This document describes how the SURF, TOP-SURF, SIFT, C-SIFT, RGB-SIFT, OPPONENT-SIFT and GIST descriptors were extracted from the images in the MIRFLICKR collection.
Preprocessing
To extract the descriptors, we first preprocessed all images using the ImageMagick toolkit by resizing them to 256x256 using the Catrom filter. To resize a single image we issued the following command:
[imagemagick] [input] -resize 256!x256! -filter Catrom -path [output]
where [imagemagick] points to ImageMagick's 'mogrify' tool (e.g. /imagemagick/bin/mogrify), [input] points to the input image (e.g. /mirflickr/images/0/0.jpg) and [output] points to where the square output image is to be stored (e.g. /mirflickr/square/0/0.jpg).
________________________________________________________________________________________________________________
Interest points
To detect the interest points used for all of the interest point-based image descriptors, we have used a Fast Hessian-based interest point detector with default settings, namely:
octaves = 4
intervals = 4
sampling = 2
threshold = 0.0004
The Fast Hessian-based detector finds roughly 0-400 interest points per image, of which each will be associated with a feature vector as calculated by the descriptors below. We specifically use this interest point detector because other detectors often find many more; for instance the Hessian-Laplace-based detector typically detects 1000s of interest points per image, resulting in a descriptor that can easily take 1MB of space. Representing images with as few, but still sufficiently strong, interest points as possible is very important to reduce required storage space as well as reduce time needed to compare images with each other.

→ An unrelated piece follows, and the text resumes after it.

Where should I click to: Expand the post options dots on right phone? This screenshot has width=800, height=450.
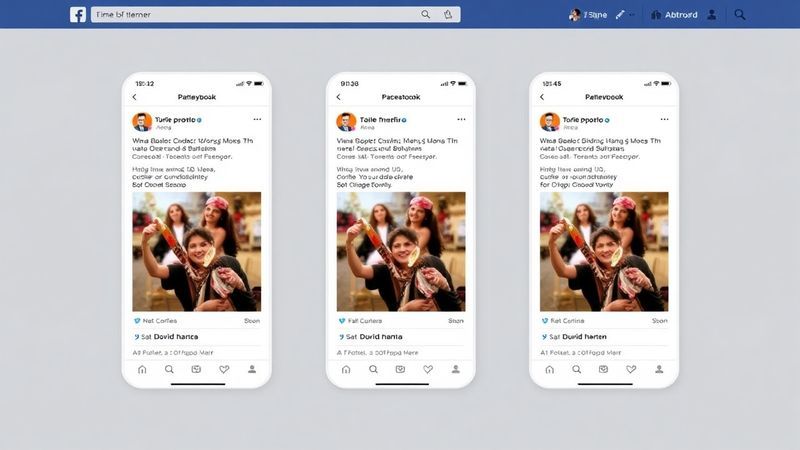coord(664,119)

To detect and save the Fast Hessian-based interest points one can use the detector included in the OpenSURF toolkit. To save the interest points, so we can use the exact same points for each SIFT-based descriptor we want to compute using the Color Descriptors toolkit, we have to save them into the format used by this toolkit. This text format looks as follows:
[file format]
[descriptor size]
[detected interest points]
[interest point 1]
...
[interest point N]
where [file format] should be set to KOEN1, [descriptor size] to 0 because we only report on the interest point details and have not calculated a descriptor, [detected interest points] to the number of interest points found in the image, and [interest point x] will use the following format:
<CIRCLE [x] [y] [scale] [orientation] [corneredness]>; [features];
where [x] and [y] are 4-byte integers indicating the (x,y)-coordinates of the interest point as seen from the top-left of the image with starting index 1 (as in matlab), [scale], [orientation] and [corneredness] are floating-points indicating these particular properties of the interest point, and [features] is a list of numbers that form its feature vector. For the purpose of extracting the SIFT-based descriptors with the Color Descriptors toolkit, only saving the x and y is sufficient, although the Fast Hessian detector also provides scale and orientation so it is best to save it since it may come in handy when you are actually comparing the descriptors of two images; the detector does not calculate corneredness though. The [features] part can be left out when saving only the interest points, so you will get two semi-colons at the end.
The easiest way to save the interest points of an image to a separate file is to first extract its SURF descriptor (see below), then load this descriptor into memory, walk through all of the detected interest points and write each of their details to disk using the format above. This file describing the interest points can then be passed alongside the image to the Color Descriptor toolkit to extract the various SIFT descriptors. To see some example files, download the 'regions' archive from the main page, which contains the detected interest points ('regions') for the images in the collection.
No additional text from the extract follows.